Teaching children to understand the responsibility of a cellphone
When Tristan Mills (now 14) was 11, his big sister passed her cellphone down to him. Truth was, his mother Jean Mills says, it was cheaper to give the phone to Tristan and keep it on their plan than to terminate the contract.
But that gift came with restrictions. “We told him the phone was to be used only for contacting us and for emergencies,” says Mills. “We explained about the costs of calls and texts, and how easy it is to forget how much things cost.” Since their normal routine was that Mills would pick her son up after school, having the cellphone helped on those days when she was running late, or Tristan had an unexpected after-school activity.
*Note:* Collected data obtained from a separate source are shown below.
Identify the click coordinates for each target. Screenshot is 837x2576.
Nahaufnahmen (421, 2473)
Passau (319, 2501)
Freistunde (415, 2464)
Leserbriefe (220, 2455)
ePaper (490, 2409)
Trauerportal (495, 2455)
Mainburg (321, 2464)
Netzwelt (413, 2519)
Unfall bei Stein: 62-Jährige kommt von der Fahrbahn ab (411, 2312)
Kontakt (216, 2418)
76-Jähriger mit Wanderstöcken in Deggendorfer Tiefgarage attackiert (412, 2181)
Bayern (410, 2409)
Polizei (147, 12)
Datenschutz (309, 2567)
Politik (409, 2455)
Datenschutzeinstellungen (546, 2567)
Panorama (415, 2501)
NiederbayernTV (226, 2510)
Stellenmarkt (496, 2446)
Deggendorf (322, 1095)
Tristan has impressed his parents by sticking to the rules. “Well, he did once text me that his friend got a puppy,” says Mills. “Tristan is the kind of kid who understood right away that having his own cellphone was a privilege.”
You’ll hardly see a teen these days who isn’t busily texting friends or chatting on her phone. Naturally, preteens want them too. But is a cellphone a good idea for your child? Maybe — but not without some careful consideration, says Kimberly Schonert-Reichl, a professor of educational psychology at the University of British Columbia in Vancouver. “You need to ask yourself if a child this age really needs a cellphone. Will it have a real function?”
Preteens should generally be under adult supervision, so the safety value of a cellphone is small, she feels. “And my experience is that a lot of kids this age lose their cellphones. So you have to consider what level of responsibility your child needs to demonstrate before getting a cellphone. For example, if half of her winter wardrobe is in the school lost and found, she is probably not ready for one.”